■ **How to complete this task**
Find the word "agent" in the records and copy every line where it occurs.

[Stored records]
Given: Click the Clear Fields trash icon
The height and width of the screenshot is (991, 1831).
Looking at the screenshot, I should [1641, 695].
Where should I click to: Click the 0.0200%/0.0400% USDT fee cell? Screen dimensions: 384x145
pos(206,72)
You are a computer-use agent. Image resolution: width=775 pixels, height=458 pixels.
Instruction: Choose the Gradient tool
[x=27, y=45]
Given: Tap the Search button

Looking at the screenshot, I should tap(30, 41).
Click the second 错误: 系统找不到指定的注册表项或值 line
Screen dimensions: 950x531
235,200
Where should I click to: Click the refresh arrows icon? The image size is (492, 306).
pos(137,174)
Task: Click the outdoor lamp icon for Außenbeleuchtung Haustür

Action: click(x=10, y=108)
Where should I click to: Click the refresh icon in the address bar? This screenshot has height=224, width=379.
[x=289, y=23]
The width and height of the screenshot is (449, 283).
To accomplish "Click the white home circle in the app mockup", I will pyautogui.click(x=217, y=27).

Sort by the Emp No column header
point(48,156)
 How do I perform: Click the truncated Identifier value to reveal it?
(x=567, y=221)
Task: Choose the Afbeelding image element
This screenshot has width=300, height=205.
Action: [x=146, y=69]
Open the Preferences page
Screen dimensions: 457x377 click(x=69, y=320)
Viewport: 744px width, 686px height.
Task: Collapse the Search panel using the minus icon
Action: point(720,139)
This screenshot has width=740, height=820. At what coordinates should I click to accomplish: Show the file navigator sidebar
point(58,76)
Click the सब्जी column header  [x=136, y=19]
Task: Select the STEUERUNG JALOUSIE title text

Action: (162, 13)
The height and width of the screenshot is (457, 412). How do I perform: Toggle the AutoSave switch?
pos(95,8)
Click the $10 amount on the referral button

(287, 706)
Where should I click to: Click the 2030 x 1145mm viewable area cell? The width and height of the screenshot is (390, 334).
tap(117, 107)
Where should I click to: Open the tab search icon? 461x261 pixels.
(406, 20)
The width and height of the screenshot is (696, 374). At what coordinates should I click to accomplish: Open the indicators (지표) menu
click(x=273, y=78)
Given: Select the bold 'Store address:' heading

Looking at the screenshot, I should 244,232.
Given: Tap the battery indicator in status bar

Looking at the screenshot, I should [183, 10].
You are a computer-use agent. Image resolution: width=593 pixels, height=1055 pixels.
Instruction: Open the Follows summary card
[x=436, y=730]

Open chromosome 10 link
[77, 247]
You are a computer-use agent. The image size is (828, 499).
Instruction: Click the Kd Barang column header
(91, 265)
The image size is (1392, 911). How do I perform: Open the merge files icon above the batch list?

■ **Solution**
You are a computer-use agent. Image resolution: width=775 pixels, height=458 pixels.
You are a computer-use agent. Image resolution: width=593 pixels, height=1055 pixels.
You are a computer-use agent. The image size is (828, 499).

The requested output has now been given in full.